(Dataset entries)
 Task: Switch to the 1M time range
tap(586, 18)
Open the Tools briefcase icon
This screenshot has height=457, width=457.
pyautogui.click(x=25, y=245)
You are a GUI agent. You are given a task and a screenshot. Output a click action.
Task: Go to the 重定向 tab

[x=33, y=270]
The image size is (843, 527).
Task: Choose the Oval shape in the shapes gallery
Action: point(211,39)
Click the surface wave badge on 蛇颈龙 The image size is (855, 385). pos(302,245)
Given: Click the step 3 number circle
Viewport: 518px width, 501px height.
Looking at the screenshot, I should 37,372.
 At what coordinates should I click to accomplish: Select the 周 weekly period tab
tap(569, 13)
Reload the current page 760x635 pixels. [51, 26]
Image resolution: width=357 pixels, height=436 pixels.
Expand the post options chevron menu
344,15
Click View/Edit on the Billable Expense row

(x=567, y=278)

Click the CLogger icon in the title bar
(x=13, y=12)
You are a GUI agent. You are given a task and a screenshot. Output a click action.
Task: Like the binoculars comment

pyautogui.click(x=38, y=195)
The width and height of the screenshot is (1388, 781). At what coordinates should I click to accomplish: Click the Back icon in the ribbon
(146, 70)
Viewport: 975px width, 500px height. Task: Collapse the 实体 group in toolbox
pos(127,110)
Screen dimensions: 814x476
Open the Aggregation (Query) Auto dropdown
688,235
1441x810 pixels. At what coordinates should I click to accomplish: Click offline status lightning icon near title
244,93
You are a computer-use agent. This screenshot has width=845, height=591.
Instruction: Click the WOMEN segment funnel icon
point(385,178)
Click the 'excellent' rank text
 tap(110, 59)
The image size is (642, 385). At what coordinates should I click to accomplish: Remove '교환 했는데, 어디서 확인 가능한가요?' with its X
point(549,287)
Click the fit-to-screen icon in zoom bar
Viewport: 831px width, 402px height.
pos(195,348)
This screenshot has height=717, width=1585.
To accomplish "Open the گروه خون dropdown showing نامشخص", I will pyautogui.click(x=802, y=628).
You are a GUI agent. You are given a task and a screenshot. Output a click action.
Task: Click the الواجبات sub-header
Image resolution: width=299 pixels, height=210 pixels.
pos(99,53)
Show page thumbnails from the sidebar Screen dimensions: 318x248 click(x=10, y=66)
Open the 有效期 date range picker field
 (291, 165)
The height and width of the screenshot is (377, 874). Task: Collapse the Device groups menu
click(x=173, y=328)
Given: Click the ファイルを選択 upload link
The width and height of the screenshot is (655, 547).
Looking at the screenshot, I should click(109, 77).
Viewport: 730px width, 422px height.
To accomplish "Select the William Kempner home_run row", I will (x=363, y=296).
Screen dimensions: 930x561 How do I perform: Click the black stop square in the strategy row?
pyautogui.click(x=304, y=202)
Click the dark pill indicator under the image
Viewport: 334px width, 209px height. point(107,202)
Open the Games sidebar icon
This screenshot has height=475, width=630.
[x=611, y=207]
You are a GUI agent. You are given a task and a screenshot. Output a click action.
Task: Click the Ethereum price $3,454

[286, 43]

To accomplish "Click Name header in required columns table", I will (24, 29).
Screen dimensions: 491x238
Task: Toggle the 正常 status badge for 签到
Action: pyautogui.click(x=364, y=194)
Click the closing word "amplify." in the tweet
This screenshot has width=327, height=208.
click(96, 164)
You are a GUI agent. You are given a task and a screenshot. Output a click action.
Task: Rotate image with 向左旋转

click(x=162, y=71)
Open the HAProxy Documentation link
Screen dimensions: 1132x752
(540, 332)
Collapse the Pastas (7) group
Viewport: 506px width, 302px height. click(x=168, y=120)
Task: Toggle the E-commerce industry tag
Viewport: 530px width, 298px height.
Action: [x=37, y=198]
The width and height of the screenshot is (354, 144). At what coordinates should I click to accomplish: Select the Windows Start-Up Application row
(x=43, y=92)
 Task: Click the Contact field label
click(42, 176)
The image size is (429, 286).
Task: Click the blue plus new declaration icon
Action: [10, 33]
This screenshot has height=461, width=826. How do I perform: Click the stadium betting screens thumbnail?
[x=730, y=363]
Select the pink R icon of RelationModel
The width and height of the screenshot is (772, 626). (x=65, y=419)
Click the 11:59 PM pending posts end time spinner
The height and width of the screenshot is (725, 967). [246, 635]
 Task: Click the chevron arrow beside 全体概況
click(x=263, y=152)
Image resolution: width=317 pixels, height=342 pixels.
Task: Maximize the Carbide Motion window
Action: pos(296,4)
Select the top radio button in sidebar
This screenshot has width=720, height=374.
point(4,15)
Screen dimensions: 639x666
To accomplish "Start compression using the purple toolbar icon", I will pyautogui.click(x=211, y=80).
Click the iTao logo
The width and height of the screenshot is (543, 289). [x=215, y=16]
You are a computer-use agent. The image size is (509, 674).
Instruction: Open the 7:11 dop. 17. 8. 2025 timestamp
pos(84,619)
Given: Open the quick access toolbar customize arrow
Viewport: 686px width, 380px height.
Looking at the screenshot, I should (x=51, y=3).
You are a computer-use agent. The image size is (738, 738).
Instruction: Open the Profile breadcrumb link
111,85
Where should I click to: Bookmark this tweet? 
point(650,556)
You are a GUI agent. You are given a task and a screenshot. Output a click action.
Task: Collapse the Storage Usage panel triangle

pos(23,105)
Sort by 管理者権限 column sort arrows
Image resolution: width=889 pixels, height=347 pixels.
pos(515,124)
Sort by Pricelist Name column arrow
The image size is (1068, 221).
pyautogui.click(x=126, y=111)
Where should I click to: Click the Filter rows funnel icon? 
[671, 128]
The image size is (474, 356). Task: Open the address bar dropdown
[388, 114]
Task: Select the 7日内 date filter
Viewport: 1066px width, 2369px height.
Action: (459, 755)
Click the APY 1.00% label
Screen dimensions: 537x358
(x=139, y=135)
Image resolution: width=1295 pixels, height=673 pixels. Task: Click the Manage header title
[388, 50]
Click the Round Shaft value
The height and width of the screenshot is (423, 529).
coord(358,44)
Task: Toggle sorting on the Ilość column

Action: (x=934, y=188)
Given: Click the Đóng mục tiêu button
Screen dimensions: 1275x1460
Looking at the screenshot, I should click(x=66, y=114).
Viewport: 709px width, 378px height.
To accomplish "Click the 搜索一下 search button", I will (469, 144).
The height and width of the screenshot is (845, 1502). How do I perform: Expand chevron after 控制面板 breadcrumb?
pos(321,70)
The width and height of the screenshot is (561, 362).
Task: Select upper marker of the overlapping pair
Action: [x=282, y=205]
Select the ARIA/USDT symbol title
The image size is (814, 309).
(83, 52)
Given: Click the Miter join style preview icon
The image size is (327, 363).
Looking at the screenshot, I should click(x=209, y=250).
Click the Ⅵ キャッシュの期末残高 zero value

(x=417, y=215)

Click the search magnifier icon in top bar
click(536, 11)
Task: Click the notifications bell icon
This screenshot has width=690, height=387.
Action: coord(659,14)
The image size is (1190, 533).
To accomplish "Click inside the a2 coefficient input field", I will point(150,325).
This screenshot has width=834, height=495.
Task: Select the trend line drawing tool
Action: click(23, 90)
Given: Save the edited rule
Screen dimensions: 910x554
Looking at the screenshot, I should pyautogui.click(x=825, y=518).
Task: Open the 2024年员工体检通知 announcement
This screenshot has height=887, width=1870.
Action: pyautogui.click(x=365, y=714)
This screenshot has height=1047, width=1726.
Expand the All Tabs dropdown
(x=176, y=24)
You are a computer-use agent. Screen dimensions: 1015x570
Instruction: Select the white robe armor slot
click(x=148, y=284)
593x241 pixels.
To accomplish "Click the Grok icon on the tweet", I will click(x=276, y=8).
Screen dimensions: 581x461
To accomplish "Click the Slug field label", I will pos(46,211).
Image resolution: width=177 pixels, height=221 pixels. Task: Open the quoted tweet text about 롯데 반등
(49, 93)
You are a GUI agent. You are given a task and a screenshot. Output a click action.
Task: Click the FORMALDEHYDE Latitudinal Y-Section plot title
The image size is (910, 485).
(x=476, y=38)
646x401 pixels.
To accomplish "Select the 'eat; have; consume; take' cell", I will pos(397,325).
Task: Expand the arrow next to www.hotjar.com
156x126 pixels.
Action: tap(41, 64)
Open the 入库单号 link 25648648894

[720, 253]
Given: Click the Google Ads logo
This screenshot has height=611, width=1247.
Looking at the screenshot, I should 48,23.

▶ [EXERCISE BRIEF]:
Identify how many lines in the entries above contain the word "toolbar" and provide only that figure.

▶ [SOLUTION]:
2